[Supplied records]
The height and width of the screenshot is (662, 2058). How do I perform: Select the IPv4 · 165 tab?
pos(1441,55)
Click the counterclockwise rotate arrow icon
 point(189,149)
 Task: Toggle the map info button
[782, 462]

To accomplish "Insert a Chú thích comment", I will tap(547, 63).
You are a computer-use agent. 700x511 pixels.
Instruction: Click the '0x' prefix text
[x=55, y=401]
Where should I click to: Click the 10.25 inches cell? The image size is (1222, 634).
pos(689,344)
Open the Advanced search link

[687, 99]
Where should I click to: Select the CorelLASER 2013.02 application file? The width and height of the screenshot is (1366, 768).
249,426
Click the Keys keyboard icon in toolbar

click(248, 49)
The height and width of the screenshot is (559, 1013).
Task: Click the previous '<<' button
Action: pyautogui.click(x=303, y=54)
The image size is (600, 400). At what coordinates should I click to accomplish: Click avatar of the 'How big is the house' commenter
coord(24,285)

[Short task] Retype all the entries above line for line, without changing anything.

[Solution to the exercise]
The height and width of the screenshot is (662, 2058). How do I perform: Select the IPv4 · 165 tab?
pos(1441,55)
Click the counterclockwise rotate arrow icon
 point(189,149)
 Task: Toggle the map info button
[782, 462]

To accomplish "Insert a Chú thích comment", I will tap(547, 63).
You are a computer-use agent. 700x511 pixels.
Instruction: Click the '0x' prefix text
[x=55, y=401]
Where should I click to: Click the 10.25 inches cell? The image size is (1222, 634).
pos(689,344)
Open the Advanced search link

[687, 99]
Where should I click to: Select the CorelLASER 2013.02 application file? The width and height of the screenshot is (1366, 768).
249,426
Click the Keys keyboard icon in toolbar

click(248, 49)
The height and width of the screenshot is (559, 1013).
Task: Click the previous '<<' button
Action: pyautogui.click(x=303, y=54)
The image size is (600, 400). At what coordinates should I click to accomplish: Click avatar of the 'How big is the house' commenter
coord(24,285)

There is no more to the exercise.